Another worker, who also labored in the fields both before the Fair Food Program came into being and now today under the FFP’s protections, described how the changes wrought by the Program reach beyond the fields and into the workers’ homes and family lives:
Because of the Fair Food Program, we started to see better wages, and it changed our lives for the better – for me and for my children.
But despite these unparalleled advances for tens of thousands of workers under the Fair Food Program’s protections today, we cannot afford to be complacent. Hundreds of thousands of workers around the country still suffer daily, outrageous abuses – from sexual harassment and assault to systemic wage theft and forced labor – on farms beyond the FFP’s reach. Here are just three concrete examples:
- In 2015, the Equal Employment Opportunities Commission reached a record-breaking settlement of $17 million in a horrific case of sexual assault and harassment, in which women working in a packinghouse just 15 minutes north of Immokalee were routinely harassed and even raped by packinghouse supervisors.

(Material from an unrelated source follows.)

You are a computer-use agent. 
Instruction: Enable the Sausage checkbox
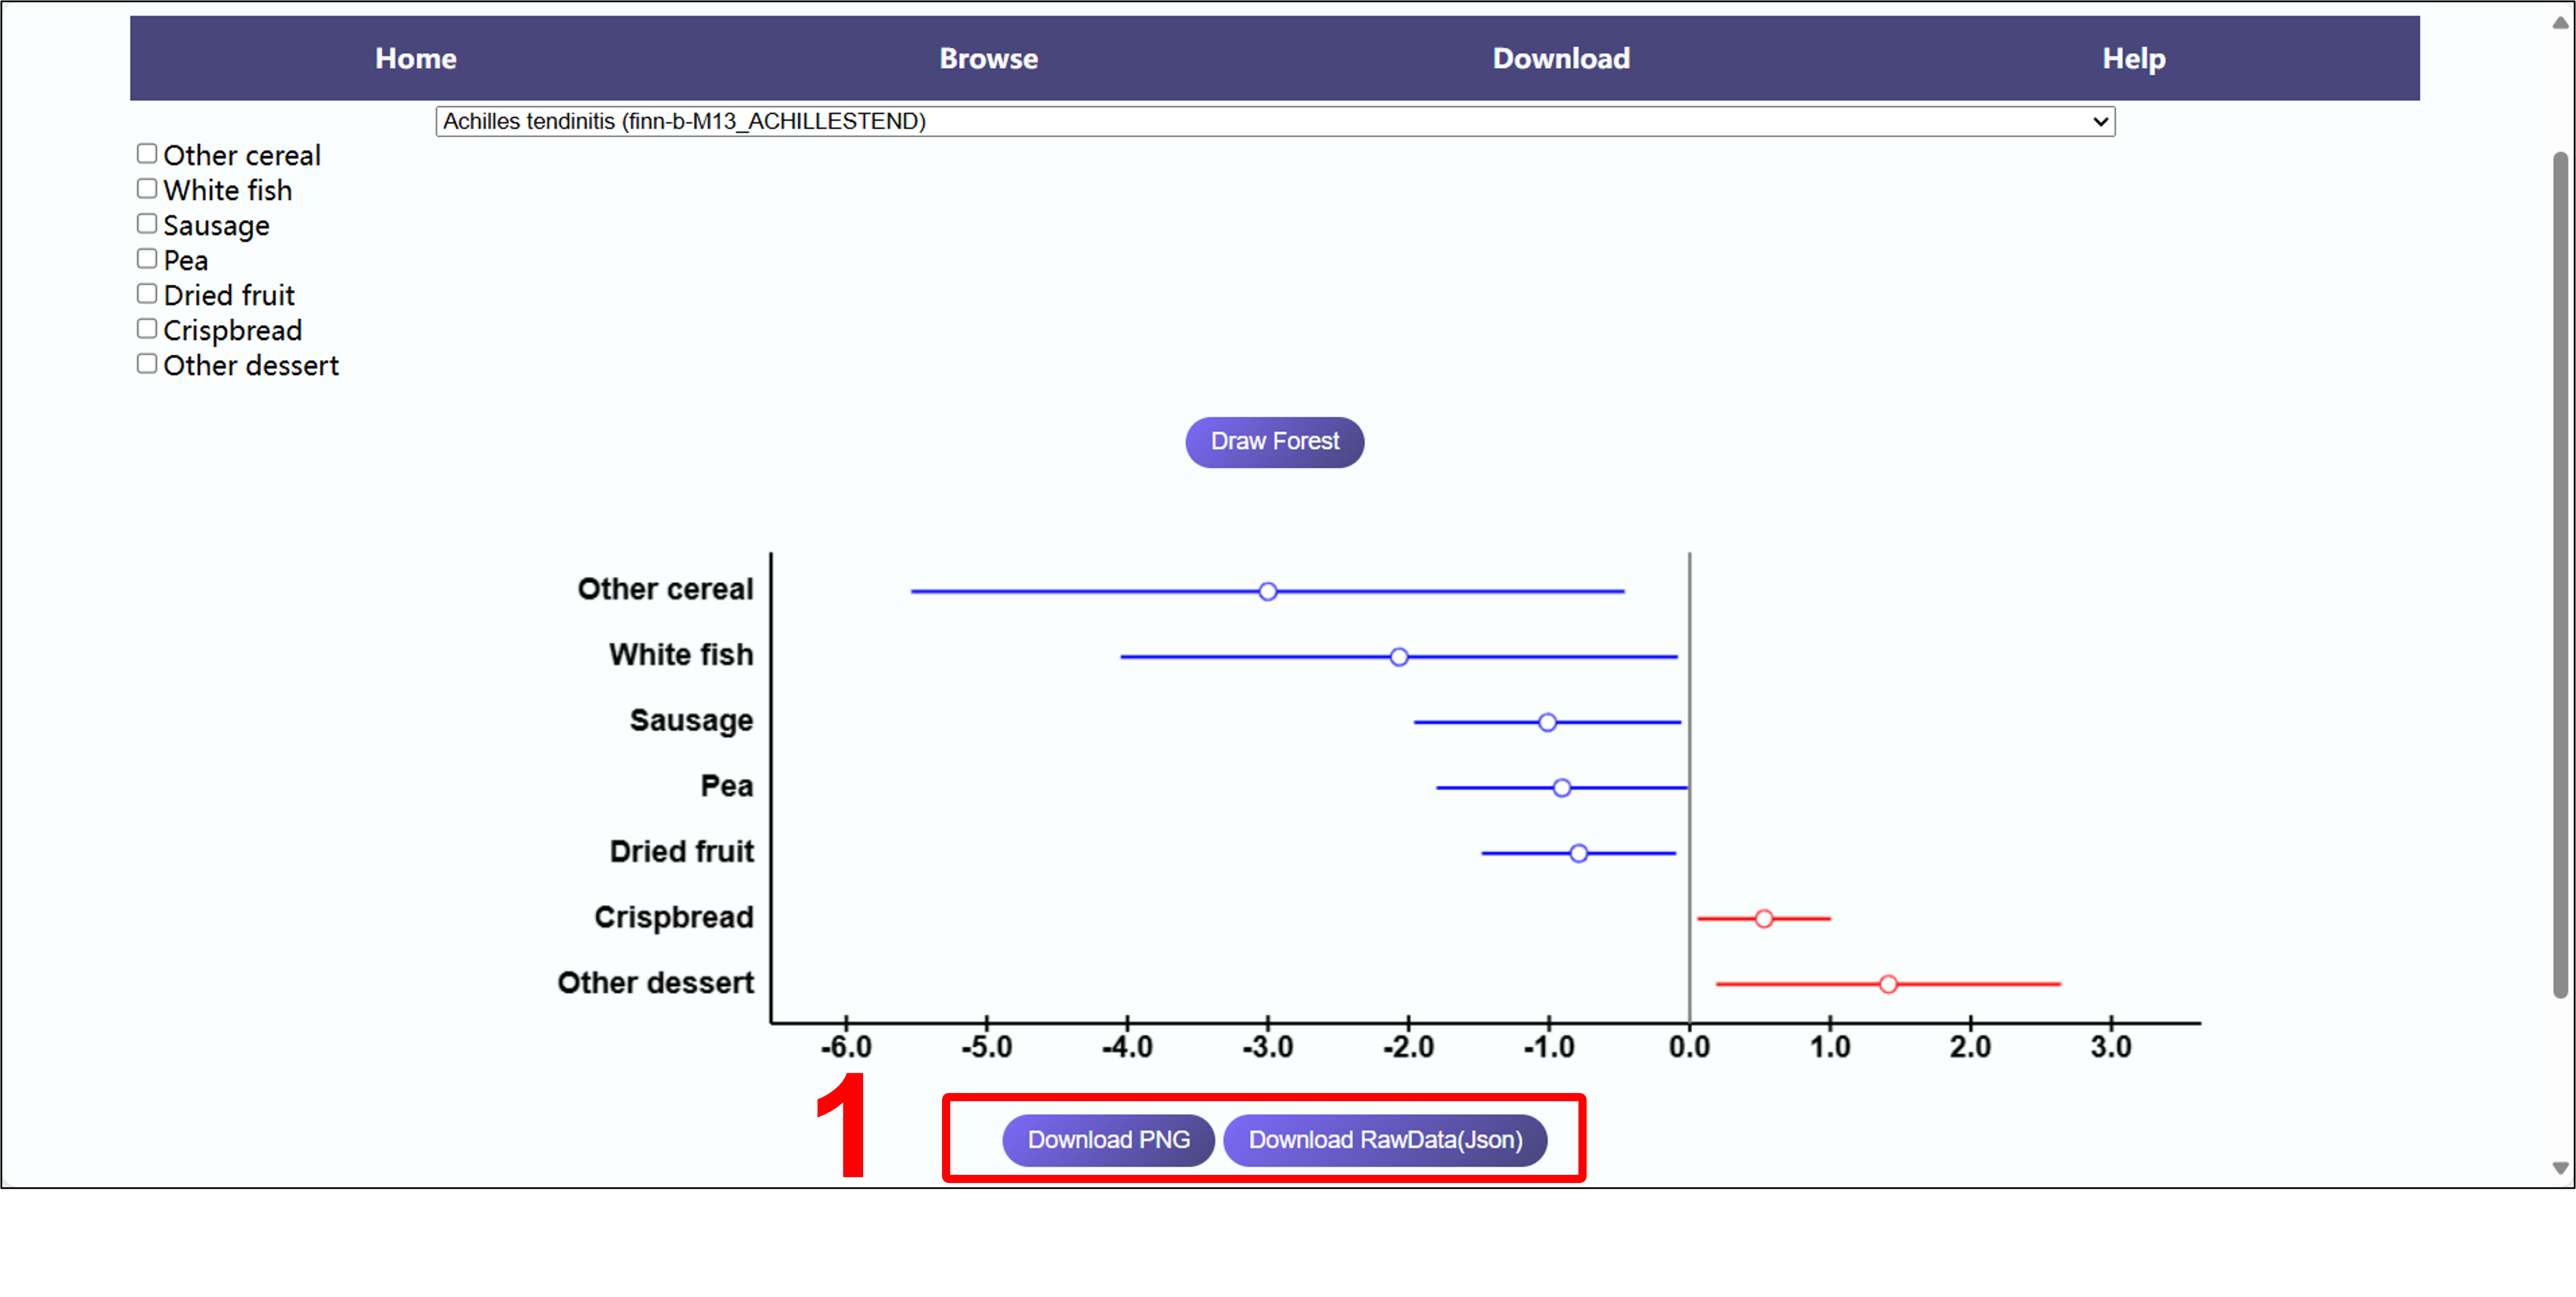[147, 224]
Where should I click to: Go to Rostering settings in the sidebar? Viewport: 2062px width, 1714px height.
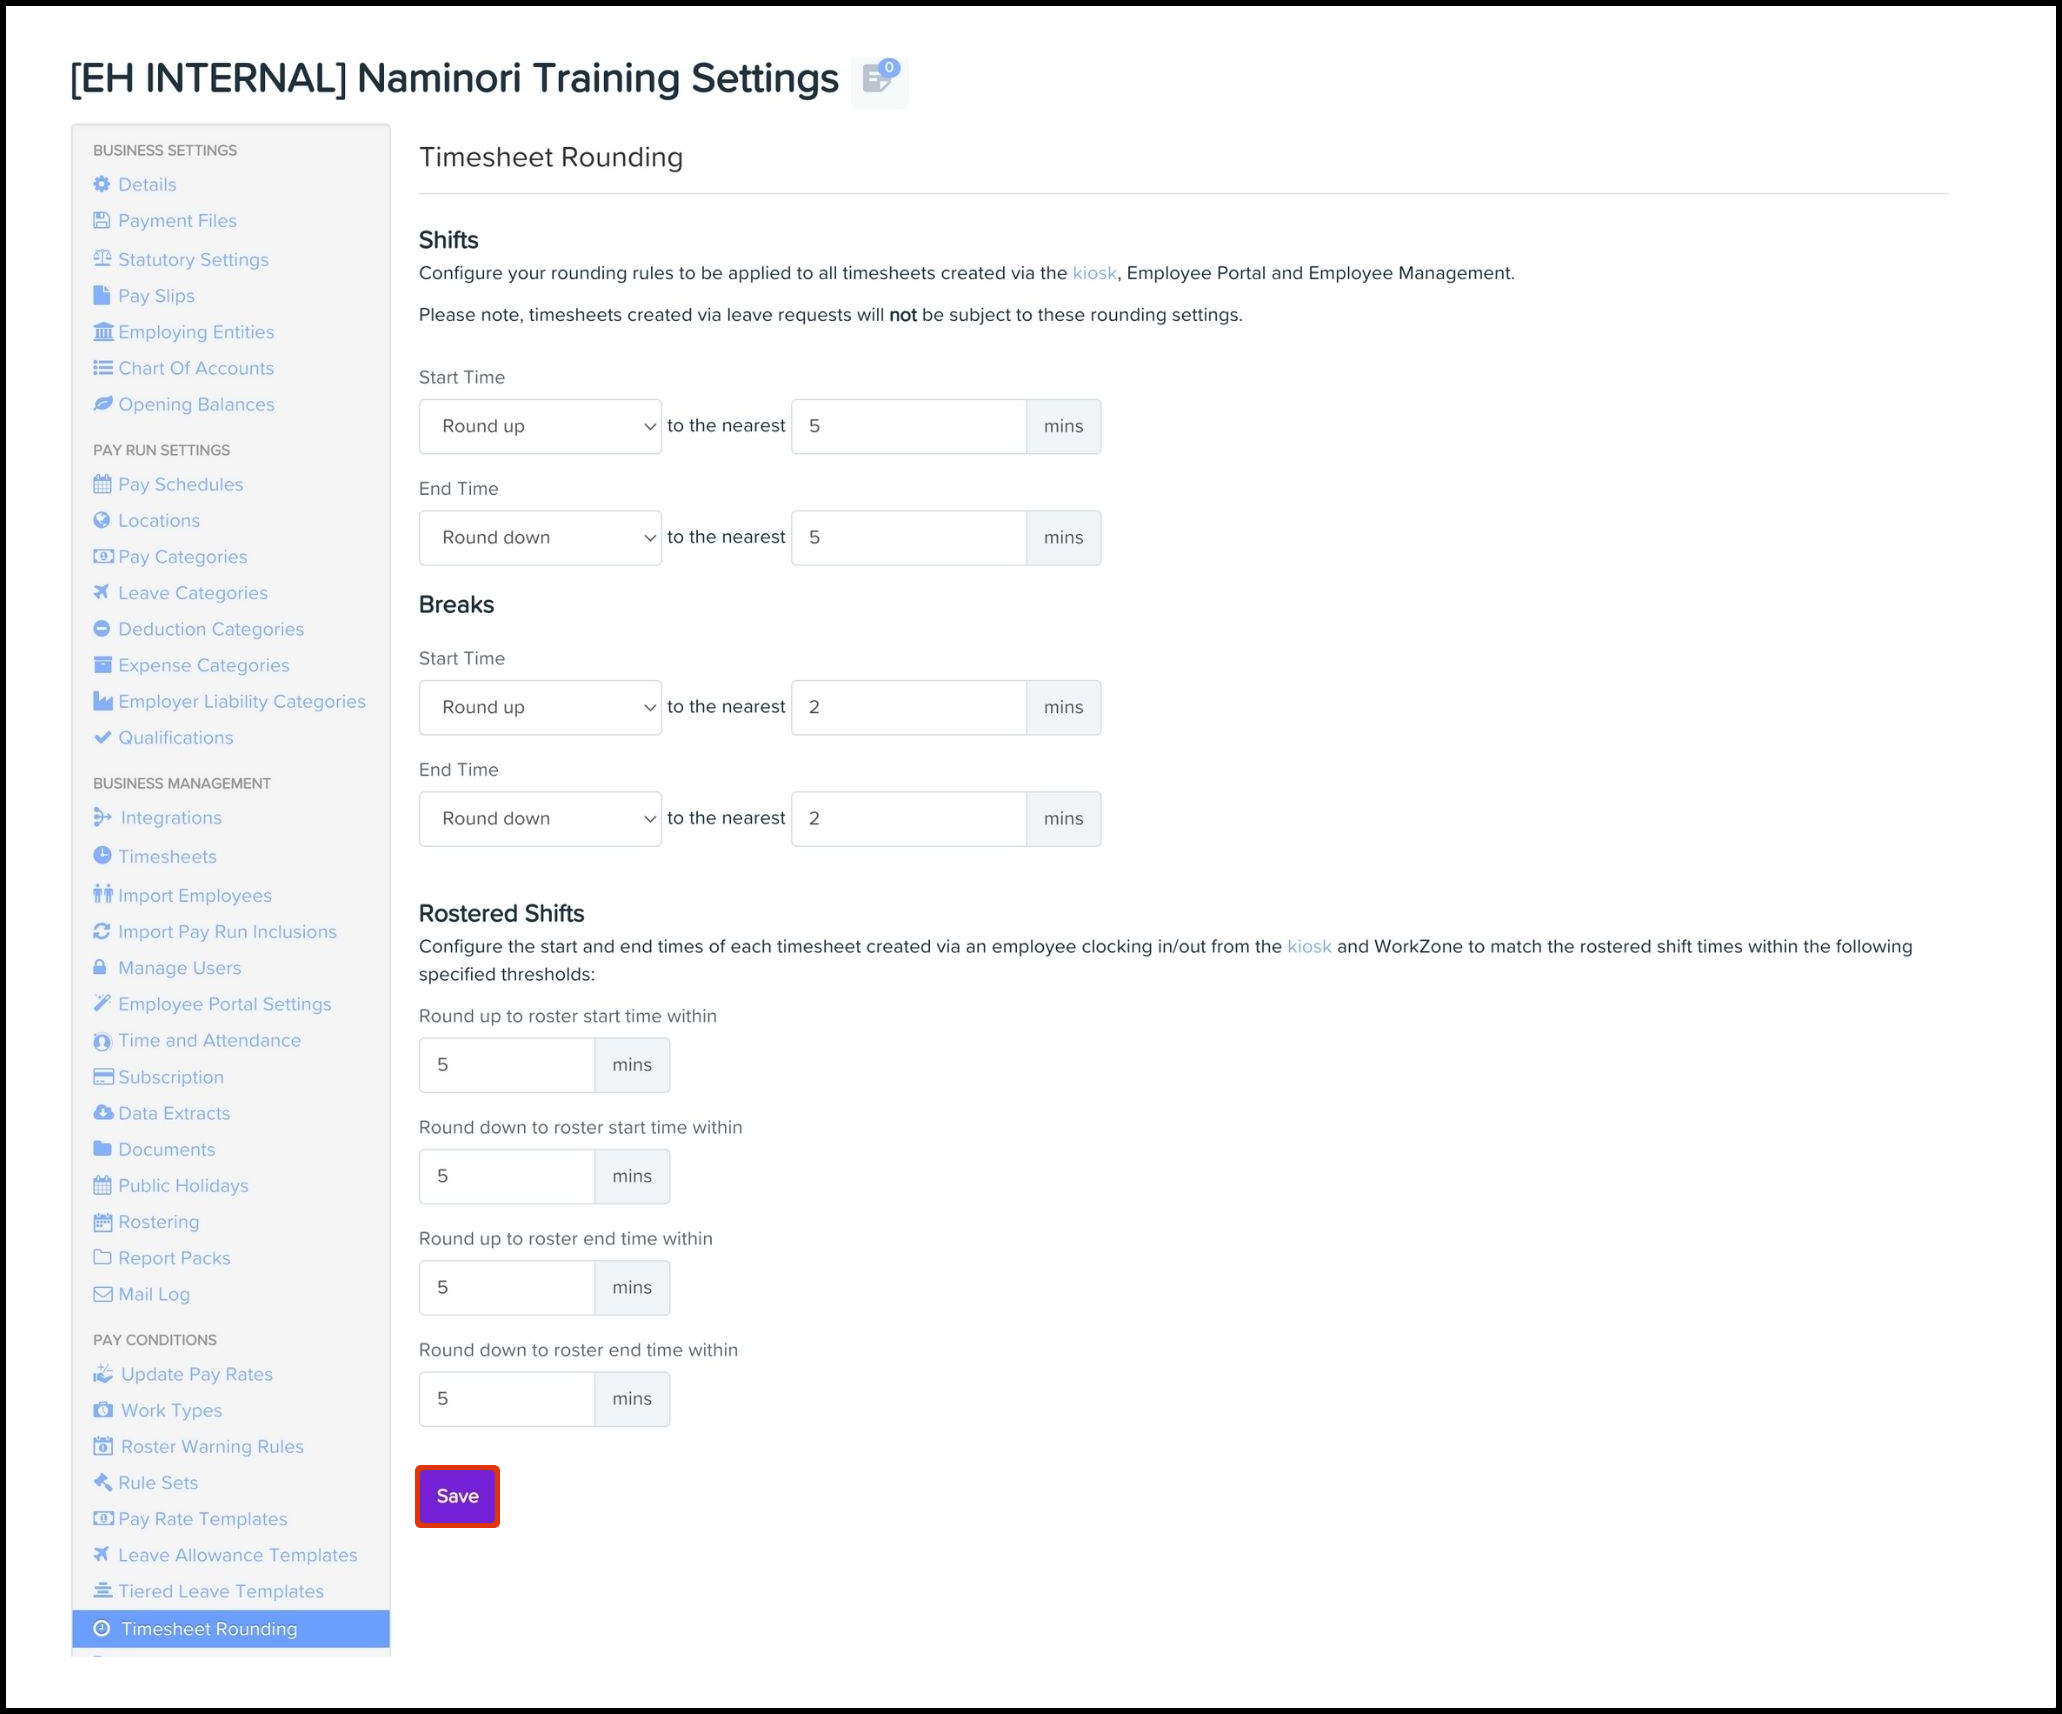[158, 1222]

- In 2017, a Southwest Florida civil court handed down a $3.5 million judgment in a forced labor case uncovered by the CIW that involved death threats, sexual harassment, and widespread wage theft. But, because of the delays inherent in the legal system, the judgment came fully seven years after the case was initially reported by workers, and it is highly unlikely the workers involved will ever see a penny of the judgment.
- And in April of this year, the U.S. Department of Labor settled a case of labor trafficking that emerged from the sweet potato fields of North Carolina, in which guest workers, lured with promises of abundant work and decent pay, had their identifying documents immediately confiscated, received abysmally low salaries, and faced physical threats of violence when the workers dared to ask for what they were owed.
Sadly, farmworkers facing humiliating and exploitative conditions like those still vastly outnumber those experiencing the dignity and respect at work made possible by the Fair Food Program. That’s the bad news.
But here’s the good news: Together, we have built a powerful, proven solution to those abuses. And that simple fact means that we cannot be satisfied – and we will not be satisfied – until the Program’s unique mechanisms for monitoring and enforcing workers’ rights stretch from Florida to California, and everywhere in between where farmworkers harvest the fruits and vegetables we eat.
As Reina, another farmworker in the Fair Food Program, succinctly put it: “These changes are now on many farms, but there are many more farms out there yet to be covered.”